→ **The task**
This task calls for copying each line below that contains "computer".

→ **The data**
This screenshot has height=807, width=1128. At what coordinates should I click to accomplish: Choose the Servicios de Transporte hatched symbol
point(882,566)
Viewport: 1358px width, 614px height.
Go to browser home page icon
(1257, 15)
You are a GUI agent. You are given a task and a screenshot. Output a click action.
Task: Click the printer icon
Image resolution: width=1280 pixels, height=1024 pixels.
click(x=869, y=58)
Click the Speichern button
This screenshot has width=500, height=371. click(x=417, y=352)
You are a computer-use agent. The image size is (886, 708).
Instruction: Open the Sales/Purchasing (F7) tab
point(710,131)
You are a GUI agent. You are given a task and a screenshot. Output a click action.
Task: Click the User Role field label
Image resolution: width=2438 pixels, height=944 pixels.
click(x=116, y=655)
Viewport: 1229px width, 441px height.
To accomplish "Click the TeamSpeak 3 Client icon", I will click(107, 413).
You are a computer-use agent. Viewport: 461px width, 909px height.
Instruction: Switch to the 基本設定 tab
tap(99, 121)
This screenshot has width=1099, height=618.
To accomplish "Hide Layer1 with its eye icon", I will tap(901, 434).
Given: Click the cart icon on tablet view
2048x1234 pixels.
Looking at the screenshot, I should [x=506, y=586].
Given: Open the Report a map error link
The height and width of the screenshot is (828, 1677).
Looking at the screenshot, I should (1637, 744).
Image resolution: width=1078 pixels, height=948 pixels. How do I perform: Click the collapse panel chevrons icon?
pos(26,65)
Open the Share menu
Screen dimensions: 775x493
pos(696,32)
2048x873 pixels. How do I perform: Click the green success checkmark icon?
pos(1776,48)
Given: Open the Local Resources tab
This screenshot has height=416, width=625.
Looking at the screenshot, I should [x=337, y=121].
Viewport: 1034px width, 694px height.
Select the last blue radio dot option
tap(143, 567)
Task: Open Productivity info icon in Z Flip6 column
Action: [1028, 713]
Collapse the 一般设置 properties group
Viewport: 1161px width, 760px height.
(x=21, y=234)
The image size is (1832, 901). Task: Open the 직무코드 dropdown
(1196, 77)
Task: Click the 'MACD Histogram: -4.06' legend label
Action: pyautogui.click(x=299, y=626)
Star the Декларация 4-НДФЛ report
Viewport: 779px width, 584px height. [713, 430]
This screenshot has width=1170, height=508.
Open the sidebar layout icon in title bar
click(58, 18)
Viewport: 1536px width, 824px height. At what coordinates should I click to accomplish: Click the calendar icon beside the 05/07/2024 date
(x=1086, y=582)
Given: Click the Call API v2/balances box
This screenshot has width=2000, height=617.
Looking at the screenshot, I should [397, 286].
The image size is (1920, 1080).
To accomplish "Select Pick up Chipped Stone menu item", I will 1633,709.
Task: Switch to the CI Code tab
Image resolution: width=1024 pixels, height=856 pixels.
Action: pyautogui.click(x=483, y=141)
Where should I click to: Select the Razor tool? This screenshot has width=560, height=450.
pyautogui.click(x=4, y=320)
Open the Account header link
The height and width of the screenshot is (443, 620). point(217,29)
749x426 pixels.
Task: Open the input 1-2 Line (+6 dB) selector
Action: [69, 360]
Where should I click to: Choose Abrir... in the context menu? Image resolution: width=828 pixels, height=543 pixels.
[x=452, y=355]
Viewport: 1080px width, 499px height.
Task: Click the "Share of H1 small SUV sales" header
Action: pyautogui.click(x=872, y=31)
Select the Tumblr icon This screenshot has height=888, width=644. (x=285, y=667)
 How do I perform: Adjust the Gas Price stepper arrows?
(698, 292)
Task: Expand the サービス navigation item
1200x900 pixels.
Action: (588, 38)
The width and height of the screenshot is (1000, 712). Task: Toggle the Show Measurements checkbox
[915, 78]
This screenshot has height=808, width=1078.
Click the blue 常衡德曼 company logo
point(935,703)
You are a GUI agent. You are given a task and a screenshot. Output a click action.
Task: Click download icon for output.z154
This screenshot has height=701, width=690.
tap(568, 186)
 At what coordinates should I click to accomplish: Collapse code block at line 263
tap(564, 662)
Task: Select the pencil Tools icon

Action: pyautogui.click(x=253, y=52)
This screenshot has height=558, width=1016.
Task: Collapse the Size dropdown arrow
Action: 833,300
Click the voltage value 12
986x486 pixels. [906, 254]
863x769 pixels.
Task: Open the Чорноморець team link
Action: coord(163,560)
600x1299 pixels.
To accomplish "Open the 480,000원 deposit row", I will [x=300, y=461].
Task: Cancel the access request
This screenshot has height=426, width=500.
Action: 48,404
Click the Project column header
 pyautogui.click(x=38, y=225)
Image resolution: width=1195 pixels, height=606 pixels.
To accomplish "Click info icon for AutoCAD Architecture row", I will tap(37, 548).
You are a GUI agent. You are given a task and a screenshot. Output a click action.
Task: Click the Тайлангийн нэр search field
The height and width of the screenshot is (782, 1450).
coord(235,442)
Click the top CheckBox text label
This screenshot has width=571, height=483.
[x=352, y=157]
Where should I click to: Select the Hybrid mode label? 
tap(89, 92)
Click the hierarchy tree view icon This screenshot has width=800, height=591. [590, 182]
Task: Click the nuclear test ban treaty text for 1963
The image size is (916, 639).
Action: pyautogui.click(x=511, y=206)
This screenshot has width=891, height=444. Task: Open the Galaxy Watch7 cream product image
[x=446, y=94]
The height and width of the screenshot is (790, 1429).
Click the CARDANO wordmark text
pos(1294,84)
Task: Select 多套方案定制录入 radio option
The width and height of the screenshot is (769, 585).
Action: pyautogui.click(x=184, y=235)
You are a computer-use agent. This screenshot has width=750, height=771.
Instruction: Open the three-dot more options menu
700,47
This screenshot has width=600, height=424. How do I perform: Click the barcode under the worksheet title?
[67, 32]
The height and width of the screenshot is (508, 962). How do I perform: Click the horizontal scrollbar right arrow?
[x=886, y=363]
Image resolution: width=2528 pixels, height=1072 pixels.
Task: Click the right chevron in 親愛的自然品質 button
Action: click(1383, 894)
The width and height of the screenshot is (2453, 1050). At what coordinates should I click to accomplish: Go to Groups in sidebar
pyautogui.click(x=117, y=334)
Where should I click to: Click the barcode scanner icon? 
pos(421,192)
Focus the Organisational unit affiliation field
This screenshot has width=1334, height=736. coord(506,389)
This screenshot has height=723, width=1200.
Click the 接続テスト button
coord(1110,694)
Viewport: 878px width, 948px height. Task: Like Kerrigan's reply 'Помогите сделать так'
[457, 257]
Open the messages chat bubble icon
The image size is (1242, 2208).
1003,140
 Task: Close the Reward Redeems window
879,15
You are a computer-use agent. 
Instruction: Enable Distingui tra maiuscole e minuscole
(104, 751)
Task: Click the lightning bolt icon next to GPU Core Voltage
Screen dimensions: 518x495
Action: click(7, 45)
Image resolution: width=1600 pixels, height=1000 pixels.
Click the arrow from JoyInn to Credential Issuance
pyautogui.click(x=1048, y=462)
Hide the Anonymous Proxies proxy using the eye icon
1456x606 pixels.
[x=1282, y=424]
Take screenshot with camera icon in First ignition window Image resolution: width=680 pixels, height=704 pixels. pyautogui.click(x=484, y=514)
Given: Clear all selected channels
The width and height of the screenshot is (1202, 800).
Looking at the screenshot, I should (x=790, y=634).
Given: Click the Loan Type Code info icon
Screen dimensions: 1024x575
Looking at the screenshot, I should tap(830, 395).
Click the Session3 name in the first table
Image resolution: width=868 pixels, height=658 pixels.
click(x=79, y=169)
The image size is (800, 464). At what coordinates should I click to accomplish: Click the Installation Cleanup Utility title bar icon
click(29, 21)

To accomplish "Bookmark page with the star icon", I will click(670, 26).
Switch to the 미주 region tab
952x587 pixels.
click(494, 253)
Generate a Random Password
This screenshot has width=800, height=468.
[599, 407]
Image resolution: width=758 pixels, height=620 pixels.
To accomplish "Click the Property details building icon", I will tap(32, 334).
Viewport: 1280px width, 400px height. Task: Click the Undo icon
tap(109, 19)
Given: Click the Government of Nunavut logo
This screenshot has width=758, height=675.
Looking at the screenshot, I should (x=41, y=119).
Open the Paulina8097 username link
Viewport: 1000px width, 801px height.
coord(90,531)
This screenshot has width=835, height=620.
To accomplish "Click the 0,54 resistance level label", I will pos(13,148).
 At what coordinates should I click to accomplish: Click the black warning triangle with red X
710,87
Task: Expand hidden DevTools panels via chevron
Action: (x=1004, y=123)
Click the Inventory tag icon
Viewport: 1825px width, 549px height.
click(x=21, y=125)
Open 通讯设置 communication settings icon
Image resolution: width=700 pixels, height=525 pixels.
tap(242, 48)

→ **Response below**
You are a computer-use agent. The image size is (886, 708).
You are a computer-use agent. Viewport: 461px width, 909px height.
You are a computer-use agent. This screenshot has width=750, height=771.
You are a computer-use agent. 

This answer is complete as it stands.